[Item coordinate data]
▬▬▬▬▬▬

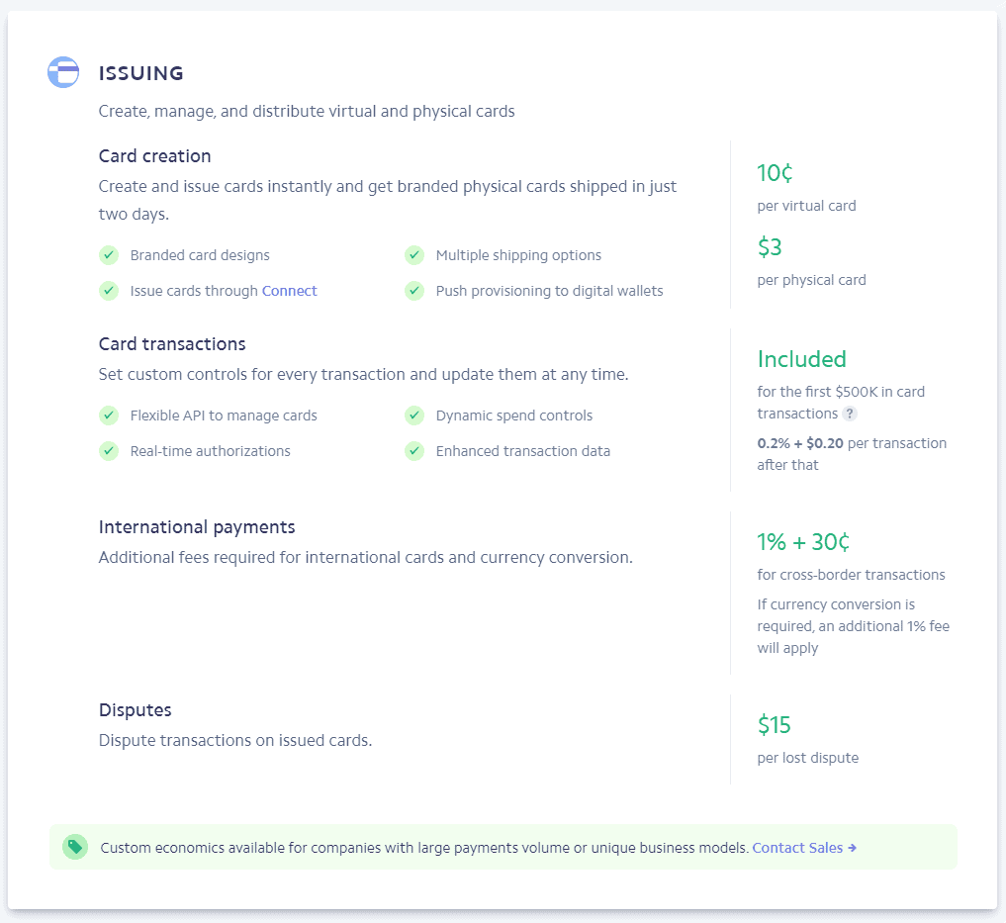Screen dimensions: 1006x923
Task: Click the "$15 per lost dispute" price
Action: (775, 724)
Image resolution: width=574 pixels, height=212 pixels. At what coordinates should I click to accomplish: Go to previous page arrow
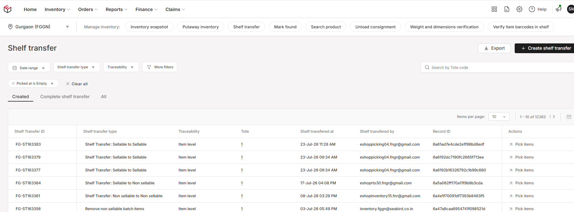point(550,116)
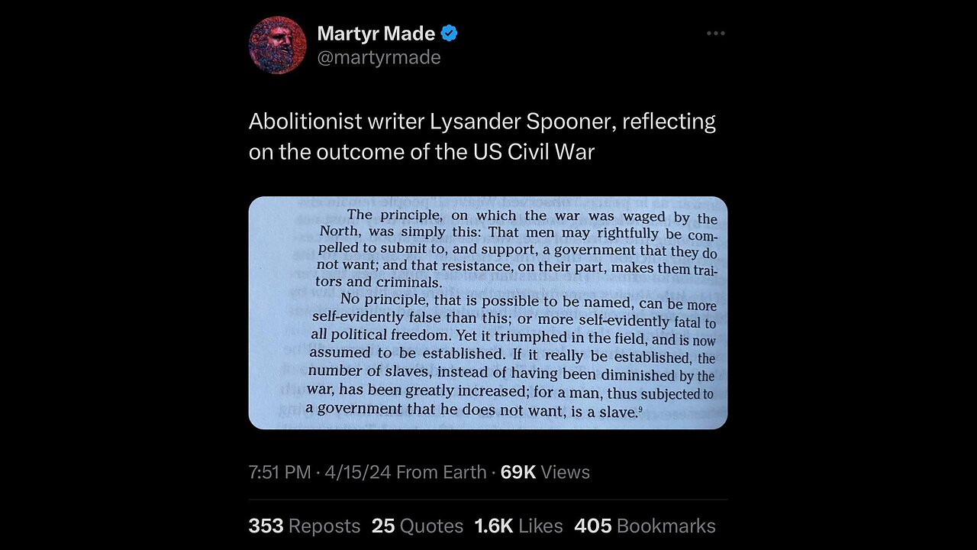
Task: Click the footnote 9 superscript in photo
Action: 642,409

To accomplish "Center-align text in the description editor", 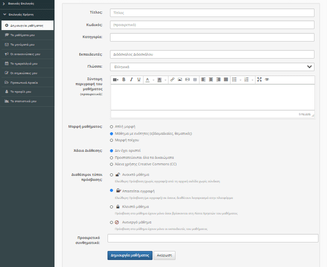I will pos(211,80).
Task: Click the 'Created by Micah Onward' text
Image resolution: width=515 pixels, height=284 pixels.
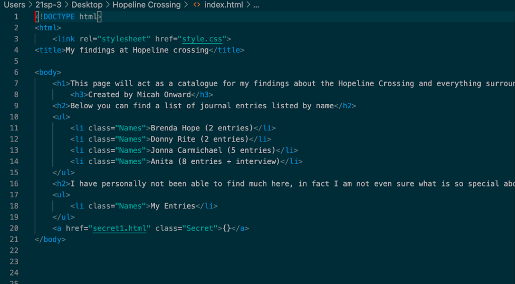Action: pyautogui.click(x=139, y=94)
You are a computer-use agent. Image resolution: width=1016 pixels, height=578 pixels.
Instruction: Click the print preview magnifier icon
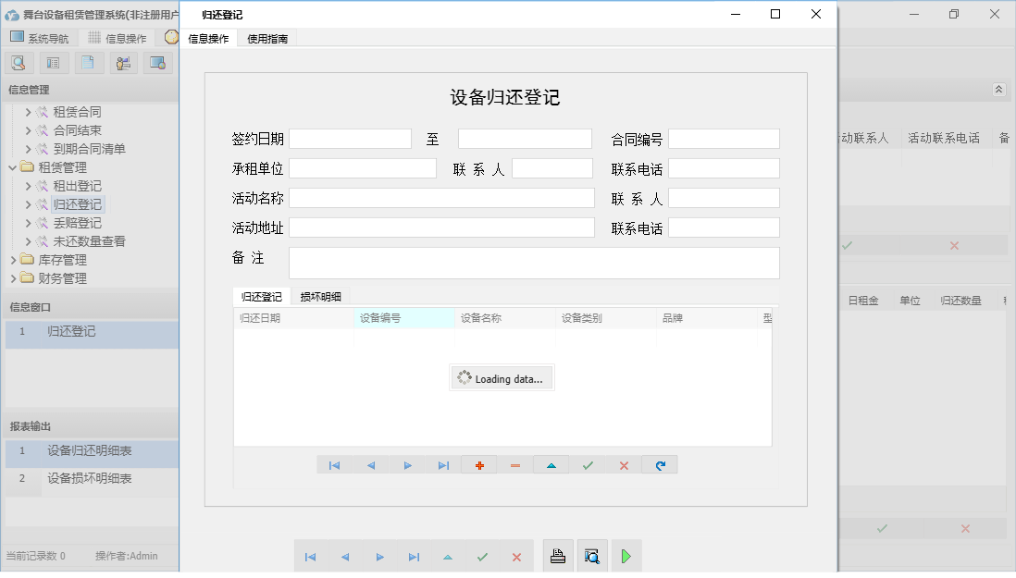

▬▬▬▬▬▬

TO BE DONE
Retype the records from the first line through the line containing "Action: 642,409", leaving out the pictures.

ANSWER TO THIS EXERCISE
Screen dimensions: 1006x923
Task: Click the "$15 per lost dispute" price
Action: (775, 724)
Image resolution: width=574 pixels, height=212 pixels. At what coordinates should I click to accomplish: Go to previous page arrow
point(550,116)
Task: Click the footnote 9 superscript in photo
Action: 642,409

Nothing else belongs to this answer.